8 Multiple Regression

1. The SAT data set in the mosaicData package includes the following variables for each state in the US:

sat – the average SAT score in 1994-95.
expend – how much money was spent per student on education in 1994-94 (in thousands of US dollars), and
frac – the fraction of students in the state who took the SAT 1994-95.

Fit a model that predicts sat from expend and frac.
Compute a 95% HDI for each of the parameters in your model (on the natural scale).
Compare the posterior distributions for the coefficient on expend in this model the one in the model in Exercise 7.5. How do you interpret the difference?
How do you interpret the posterior distribution of the coefficient on frac? What does this tell us about (what the model thinks) about SAT scores?
Compute the residual (ie, mean of posterior residual distribution) for the state of Michigan.
Are there any states that this model predicts particularly poorly?

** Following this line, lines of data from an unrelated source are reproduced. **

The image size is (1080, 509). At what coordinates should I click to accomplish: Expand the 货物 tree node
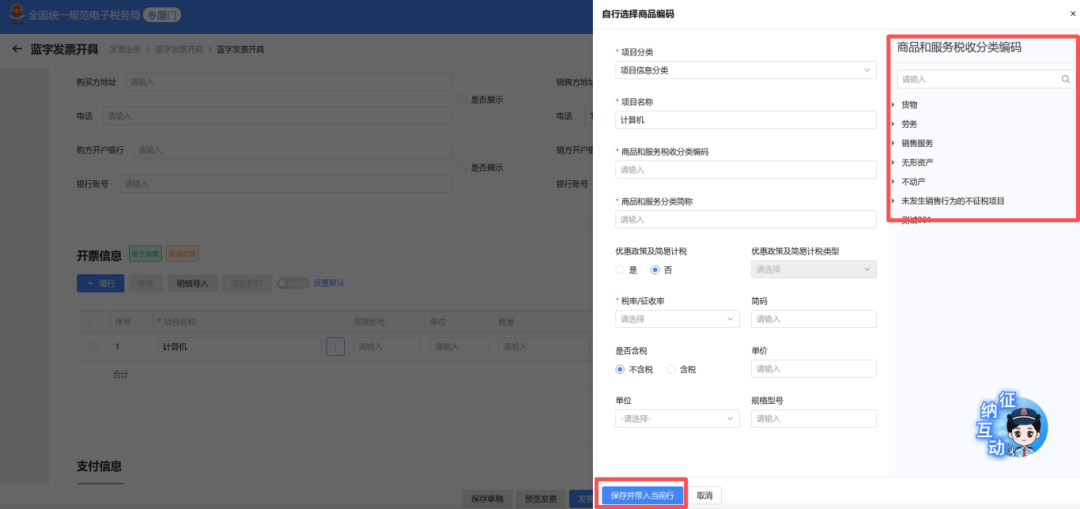point(893,104)
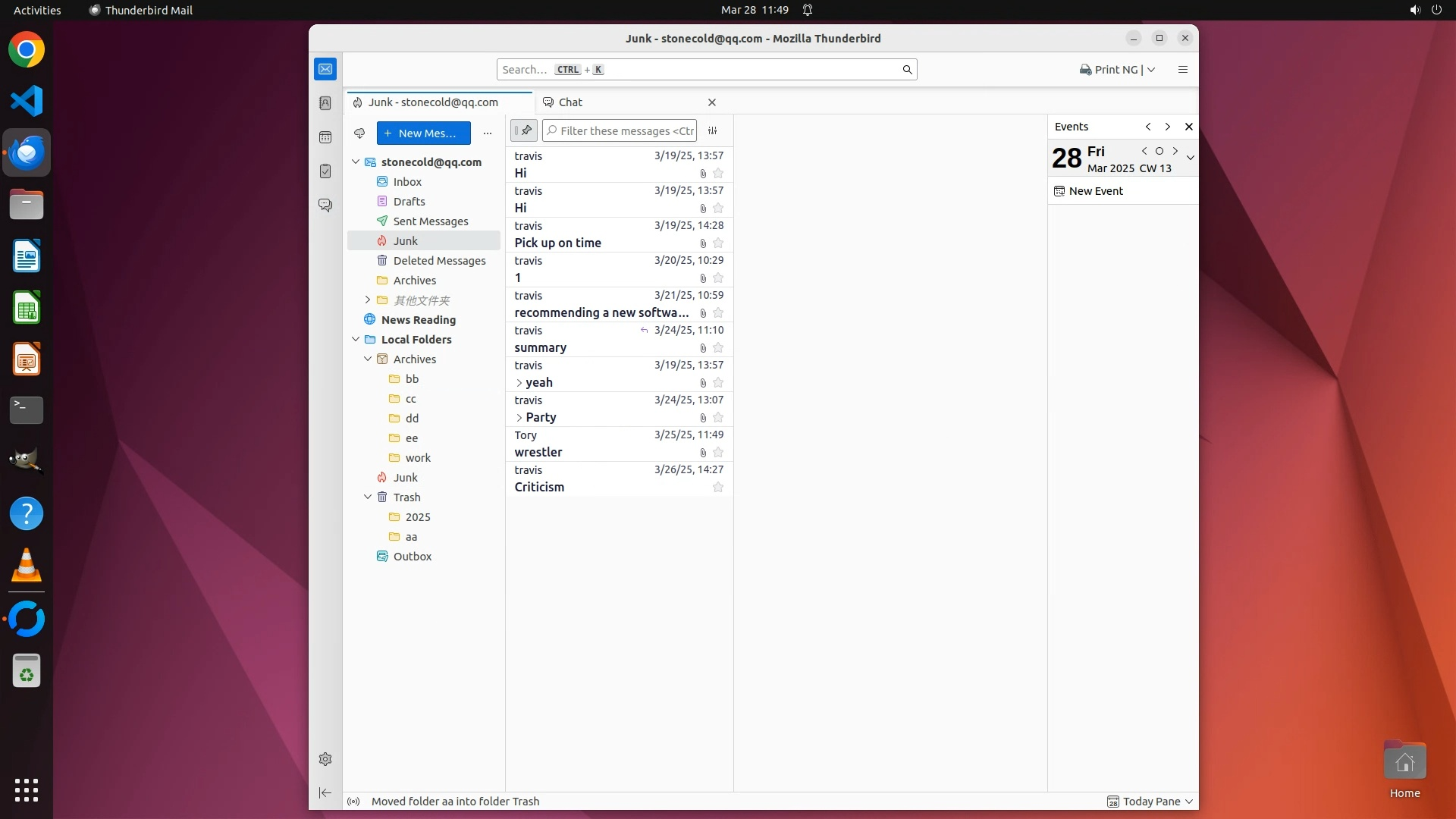Collapse the spaces toolbar arrow icon
1456x819 pixels.
click(325, 792)
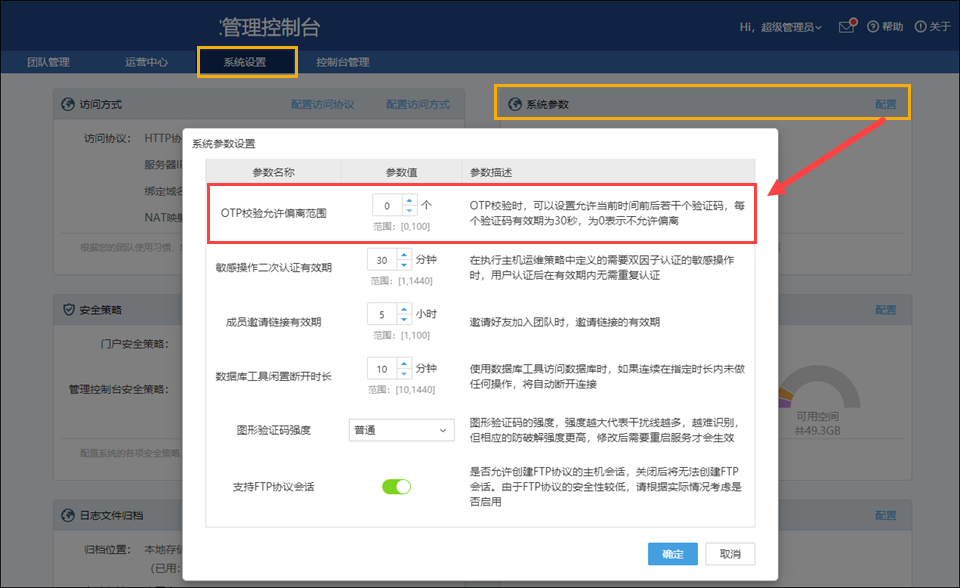The height and width of the screenshot is (588, 960).
Task: Click the 数据库工具闲置断开时长 input field
Action: click(x=382, y=367)
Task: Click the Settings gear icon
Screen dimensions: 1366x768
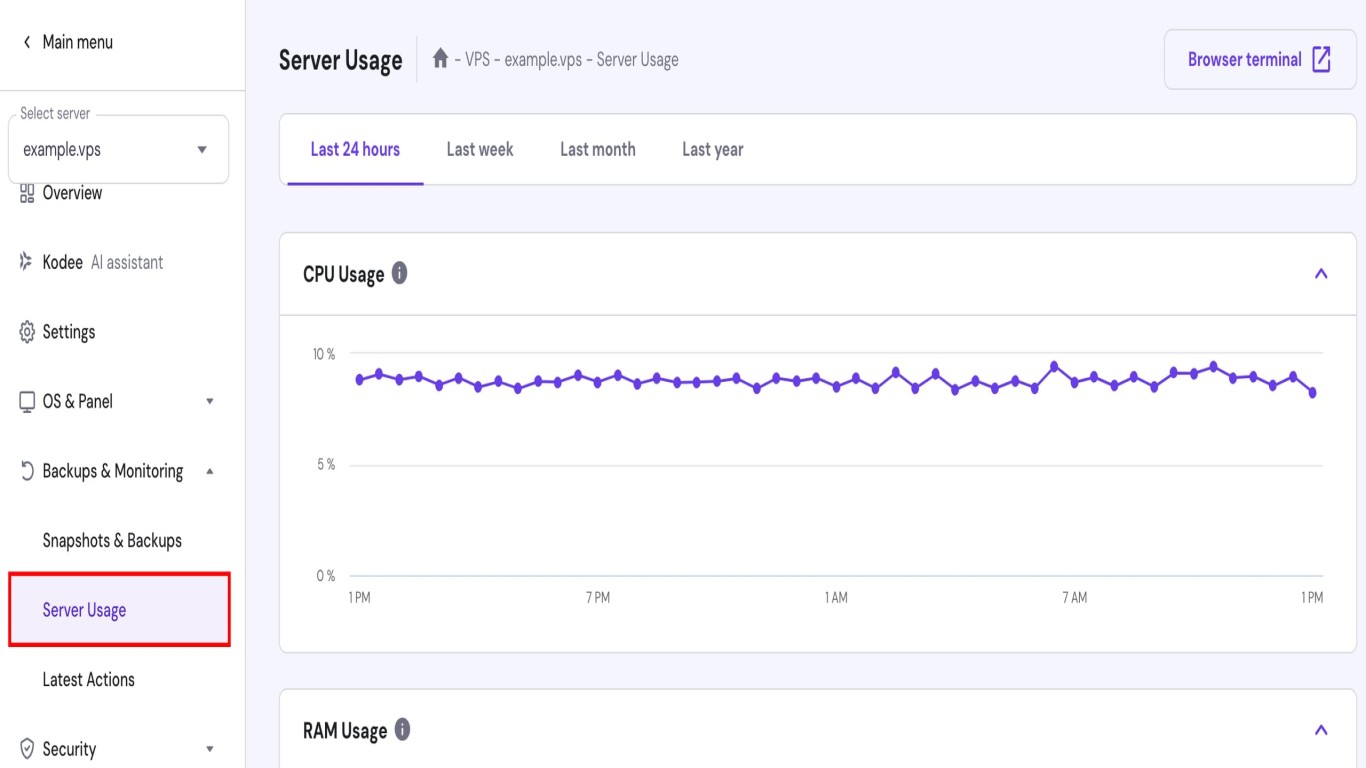Action: click(27, 332)
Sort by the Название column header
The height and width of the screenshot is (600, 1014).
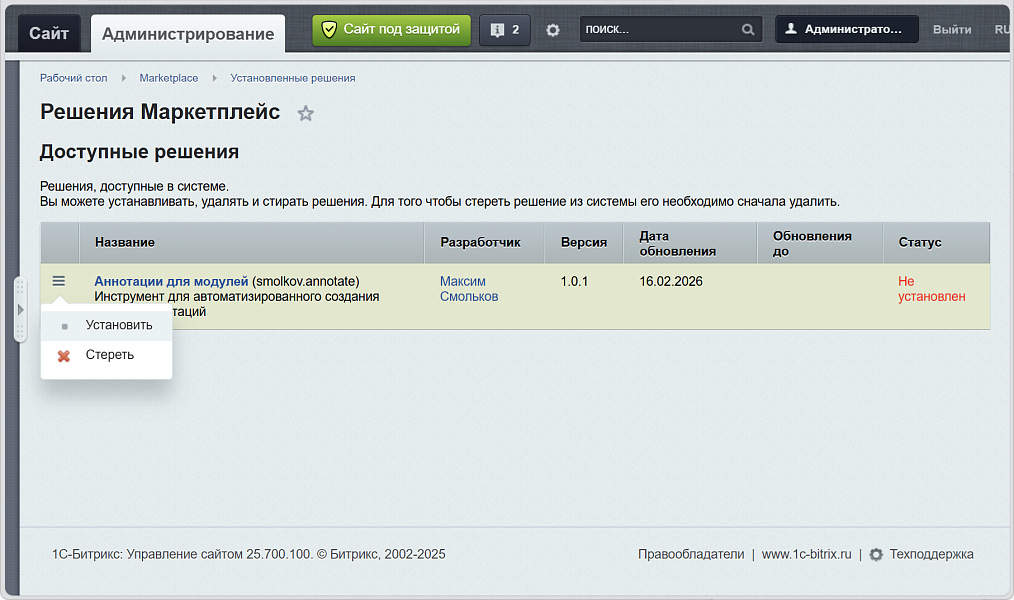125,243
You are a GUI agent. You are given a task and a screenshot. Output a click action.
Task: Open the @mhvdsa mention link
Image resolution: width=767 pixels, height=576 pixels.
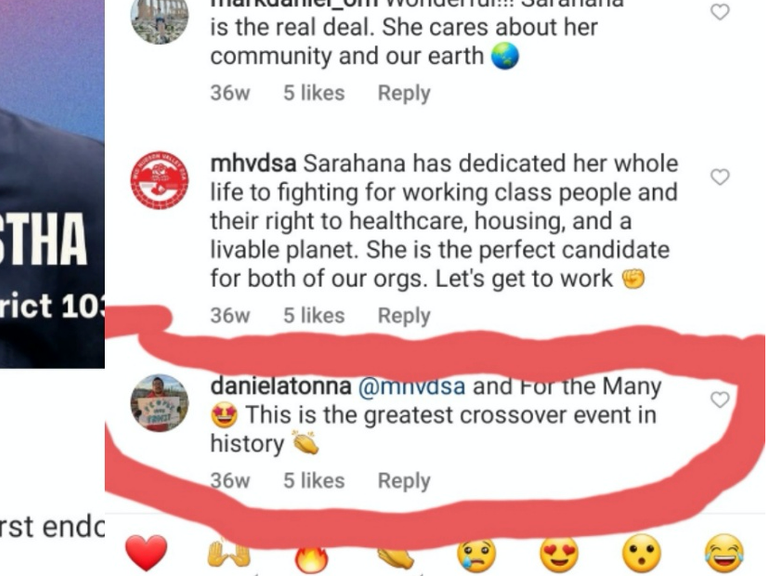coord(411,386)
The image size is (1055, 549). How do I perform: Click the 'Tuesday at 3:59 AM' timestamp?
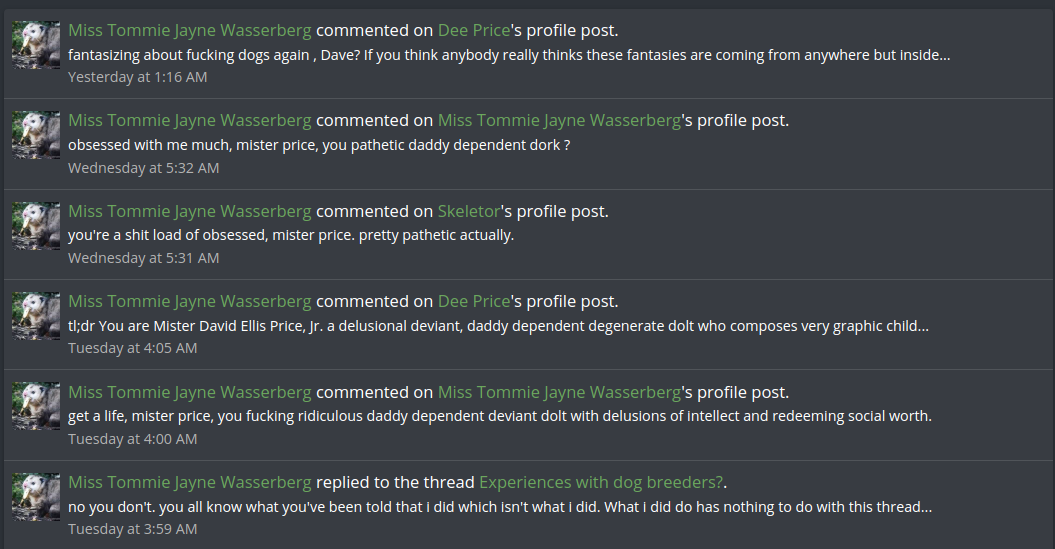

2. The SAT data set in the mosaicData package includes the following variables for each state in the US:

sat – the average SAT score in 1994-95.
ratio – the average student-teacher ratio in the state.
frac – the fraction of students in the state who took the SAT 1994-95.

Fit a model that predicts sat from ratio`` andfrac`.
Compute a 95% HDI for each of the parameters in your model (on the natural scale).
How do you interpret the posterior distribution of the coefficient on ratio? What does this tell us about (what the model thinks) about SAT scores?
How do you interpret the posterior distribution of the coefficient on frac? What does this tell us about (what the model thinks) about SAT scores?
Compute the residual (ie, mean of posterior residual distribution) for the state of Michigan.
Are there any states that this model predicts particularly poorly?

3. Do Rethinking 6M2 with the following additional instructions/clarifications.

In your simulation, choose x to be uniformly spaced across the range from 0 to 10. You can do this with runif() or by sampling from 0:10. (Those will be different, but either one should work.)
In your simulation, y should depend on z but not (directly) on x, as the DAG shows.
Compute and show the correlation coefficient between your simulated X and Z. Let’s say anything above 0.95 qualifies as “very large”. (But don’t let it be 1.) Tweak your simulation if you don’t get a “very large” correlation. [Side note: You can apply the cor() function to a data frame to get a table of all the pairwise correlations.]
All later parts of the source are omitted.